Stored records:
* * * *

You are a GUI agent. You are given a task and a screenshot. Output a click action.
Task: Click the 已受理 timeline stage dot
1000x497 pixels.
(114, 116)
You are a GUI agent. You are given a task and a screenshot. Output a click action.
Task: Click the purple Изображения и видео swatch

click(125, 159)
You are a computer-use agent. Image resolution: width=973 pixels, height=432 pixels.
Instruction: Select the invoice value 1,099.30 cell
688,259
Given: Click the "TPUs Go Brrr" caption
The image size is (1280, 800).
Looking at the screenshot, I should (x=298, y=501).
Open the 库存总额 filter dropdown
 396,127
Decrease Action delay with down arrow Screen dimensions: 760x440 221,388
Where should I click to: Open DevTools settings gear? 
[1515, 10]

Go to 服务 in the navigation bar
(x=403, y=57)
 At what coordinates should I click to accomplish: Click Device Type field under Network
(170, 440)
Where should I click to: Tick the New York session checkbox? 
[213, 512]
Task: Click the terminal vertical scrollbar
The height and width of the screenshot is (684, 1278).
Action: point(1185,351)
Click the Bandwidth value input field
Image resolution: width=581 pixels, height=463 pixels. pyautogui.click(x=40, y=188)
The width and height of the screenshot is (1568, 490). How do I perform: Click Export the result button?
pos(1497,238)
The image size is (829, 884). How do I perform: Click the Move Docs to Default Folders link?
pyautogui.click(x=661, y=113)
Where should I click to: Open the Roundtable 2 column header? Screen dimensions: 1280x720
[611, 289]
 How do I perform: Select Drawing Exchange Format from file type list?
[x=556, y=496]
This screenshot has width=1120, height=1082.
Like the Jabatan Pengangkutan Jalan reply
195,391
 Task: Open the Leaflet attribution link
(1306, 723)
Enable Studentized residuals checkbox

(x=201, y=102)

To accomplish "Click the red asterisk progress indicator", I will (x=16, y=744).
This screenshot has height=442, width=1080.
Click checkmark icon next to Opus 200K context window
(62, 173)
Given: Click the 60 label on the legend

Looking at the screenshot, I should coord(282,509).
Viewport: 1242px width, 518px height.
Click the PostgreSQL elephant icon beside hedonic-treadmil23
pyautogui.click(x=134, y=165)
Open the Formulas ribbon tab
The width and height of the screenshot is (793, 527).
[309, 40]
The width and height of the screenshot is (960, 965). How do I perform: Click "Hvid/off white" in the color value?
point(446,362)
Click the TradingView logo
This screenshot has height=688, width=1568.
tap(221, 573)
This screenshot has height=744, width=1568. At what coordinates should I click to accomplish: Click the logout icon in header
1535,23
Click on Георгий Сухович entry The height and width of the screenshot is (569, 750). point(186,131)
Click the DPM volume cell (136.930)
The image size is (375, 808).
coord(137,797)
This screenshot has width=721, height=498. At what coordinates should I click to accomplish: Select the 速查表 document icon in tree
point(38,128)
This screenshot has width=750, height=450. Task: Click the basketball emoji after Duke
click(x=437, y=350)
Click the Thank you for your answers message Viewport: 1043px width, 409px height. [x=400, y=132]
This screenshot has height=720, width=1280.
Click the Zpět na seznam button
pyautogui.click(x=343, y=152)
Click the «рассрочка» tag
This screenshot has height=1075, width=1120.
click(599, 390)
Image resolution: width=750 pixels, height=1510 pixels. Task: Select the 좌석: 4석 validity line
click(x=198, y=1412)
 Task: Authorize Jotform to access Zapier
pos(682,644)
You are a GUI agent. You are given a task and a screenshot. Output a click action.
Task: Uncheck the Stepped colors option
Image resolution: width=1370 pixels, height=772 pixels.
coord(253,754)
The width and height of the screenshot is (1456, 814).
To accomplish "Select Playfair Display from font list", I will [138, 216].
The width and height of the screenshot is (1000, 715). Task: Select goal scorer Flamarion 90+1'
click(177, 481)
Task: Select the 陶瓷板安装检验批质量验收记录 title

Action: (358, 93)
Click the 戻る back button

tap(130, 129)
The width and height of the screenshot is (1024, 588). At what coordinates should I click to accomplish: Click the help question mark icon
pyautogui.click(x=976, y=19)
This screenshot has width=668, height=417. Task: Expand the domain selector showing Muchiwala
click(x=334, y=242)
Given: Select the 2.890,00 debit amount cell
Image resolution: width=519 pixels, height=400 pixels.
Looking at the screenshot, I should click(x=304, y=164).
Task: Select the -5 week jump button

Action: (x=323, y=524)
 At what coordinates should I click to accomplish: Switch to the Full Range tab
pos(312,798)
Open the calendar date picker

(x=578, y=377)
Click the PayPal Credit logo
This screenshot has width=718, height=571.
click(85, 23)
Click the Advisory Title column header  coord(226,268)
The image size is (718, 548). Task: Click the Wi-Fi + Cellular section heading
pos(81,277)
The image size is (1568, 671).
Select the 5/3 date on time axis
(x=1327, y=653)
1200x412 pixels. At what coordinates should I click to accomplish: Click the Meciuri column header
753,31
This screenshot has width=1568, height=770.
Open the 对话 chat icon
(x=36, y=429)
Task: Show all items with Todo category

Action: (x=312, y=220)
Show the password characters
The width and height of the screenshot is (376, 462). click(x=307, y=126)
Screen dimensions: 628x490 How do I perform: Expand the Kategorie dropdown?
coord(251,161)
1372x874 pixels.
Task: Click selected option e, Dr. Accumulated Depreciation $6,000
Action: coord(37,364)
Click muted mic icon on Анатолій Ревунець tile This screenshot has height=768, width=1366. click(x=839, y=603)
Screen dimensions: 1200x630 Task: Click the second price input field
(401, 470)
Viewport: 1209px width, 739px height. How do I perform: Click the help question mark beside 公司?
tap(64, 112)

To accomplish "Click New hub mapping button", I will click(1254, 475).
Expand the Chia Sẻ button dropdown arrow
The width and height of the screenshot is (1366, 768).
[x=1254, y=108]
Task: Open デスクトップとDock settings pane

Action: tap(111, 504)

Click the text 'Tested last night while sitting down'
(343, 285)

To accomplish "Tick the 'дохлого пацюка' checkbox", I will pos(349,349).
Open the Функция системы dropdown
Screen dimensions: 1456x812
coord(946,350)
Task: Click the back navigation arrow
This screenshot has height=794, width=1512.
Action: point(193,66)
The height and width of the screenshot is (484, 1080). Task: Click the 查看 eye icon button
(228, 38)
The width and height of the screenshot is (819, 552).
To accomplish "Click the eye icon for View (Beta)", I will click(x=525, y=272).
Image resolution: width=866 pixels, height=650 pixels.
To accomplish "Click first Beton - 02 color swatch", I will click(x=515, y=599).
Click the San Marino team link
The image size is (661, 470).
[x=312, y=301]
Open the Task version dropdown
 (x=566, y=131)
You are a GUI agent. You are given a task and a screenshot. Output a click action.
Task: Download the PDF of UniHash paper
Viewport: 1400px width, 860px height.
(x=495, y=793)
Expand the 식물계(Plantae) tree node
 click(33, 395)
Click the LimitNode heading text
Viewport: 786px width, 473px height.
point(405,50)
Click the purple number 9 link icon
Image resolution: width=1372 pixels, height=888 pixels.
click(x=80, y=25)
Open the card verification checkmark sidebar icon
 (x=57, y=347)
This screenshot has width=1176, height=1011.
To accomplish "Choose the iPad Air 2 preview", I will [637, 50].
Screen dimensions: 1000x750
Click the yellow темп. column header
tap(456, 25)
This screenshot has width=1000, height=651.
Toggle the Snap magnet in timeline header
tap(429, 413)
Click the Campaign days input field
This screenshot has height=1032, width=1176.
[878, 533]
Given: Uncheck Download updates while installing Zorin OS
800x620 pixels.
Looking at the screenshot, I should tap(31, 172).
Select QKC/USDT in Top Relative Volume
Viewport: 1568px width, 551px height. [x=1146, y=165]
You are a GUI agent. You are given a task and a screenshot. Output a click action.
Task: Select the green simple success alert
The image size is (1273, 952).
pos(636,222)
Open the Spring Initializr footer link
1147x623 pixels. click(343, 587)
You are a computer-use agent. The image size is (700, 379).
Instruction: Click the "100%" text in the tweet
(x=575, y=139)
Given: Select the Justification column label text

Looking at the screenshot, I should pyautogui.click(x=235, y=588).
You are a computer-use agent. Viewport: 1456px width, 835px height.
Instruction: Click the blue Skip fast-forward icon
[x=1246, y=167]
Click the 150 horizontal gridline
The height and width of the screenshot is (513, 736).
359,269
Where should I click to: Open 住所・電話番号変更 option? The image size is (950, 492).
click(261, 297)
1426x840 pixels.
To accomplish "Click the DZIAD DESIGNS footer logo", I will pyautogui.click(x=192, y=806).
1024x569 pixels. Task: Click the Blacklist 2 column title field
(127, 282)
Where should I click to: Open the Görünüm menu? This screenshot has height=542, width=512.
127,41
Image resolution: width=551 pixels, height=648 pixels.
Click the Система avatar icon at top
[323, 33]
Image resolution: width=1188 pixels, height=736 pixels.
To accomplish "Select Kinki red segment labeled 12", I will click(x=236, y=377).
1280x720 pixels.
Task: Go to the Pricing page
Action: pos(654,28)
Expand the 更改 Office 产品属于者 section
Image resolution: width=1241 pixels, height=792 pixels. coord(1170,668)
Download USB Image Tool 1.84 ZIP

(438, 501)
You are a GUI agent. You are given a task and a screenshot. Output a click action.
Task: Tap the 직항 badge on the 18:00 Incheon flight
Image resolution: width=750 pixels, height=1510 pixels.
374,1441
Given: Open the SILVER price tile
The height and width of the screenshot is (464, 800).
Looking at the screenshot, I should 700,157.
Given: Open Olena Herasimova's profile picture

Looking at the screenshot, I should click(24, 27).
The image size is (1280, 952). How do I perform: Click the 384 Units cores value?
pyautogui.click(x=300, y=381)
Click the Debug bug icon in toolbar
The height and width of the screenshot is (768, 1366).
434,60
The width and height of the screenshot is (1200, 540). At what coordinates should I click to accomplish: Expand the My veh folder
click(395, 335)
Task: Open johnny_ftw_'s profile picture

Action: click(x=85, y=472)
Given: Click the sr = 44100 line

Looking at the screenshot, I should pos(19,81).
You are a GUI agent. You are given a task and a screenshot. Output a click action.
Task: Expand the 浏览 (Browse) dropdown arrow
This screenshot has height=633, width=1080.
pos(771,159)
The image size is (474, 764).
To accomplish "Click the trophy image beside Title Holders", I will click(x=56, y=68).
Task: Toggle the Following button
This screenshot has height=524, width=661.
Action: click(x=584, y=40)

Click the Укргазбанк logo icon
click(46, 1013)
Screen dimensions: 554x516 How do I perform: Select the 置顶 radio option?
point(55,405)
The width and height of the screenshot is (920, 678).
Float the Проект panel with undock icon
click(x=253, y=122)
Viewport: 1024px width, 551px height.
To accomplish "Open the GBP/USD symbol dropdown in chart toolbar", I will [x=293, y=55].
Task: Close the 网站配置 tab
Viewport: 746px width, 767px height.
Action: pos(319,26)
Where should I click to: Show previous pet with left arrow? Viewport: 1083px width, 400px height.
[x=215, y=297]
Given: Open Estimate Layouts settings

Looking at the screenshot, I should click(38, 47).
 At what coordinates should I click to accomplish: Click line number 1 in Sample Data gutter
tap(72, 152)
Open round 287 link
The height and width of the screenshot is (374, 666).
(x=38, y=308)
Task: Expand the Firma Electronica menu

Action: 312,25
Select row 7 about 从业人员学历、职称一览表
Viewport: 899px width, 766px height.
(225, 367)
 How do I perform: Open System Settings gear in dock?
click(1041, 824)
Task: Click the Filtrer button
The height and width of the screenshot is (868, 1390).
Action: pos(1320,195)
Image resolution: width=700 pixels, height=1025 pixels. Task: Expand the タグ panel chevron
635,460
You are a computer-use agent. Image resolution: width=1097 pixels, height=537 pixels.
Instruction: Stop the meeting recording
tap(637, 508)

* * * *

#### What is needed:
Among the records above, how many lines contain the word "tile"? Answer with the number by itself.

#### Exercise answer:
2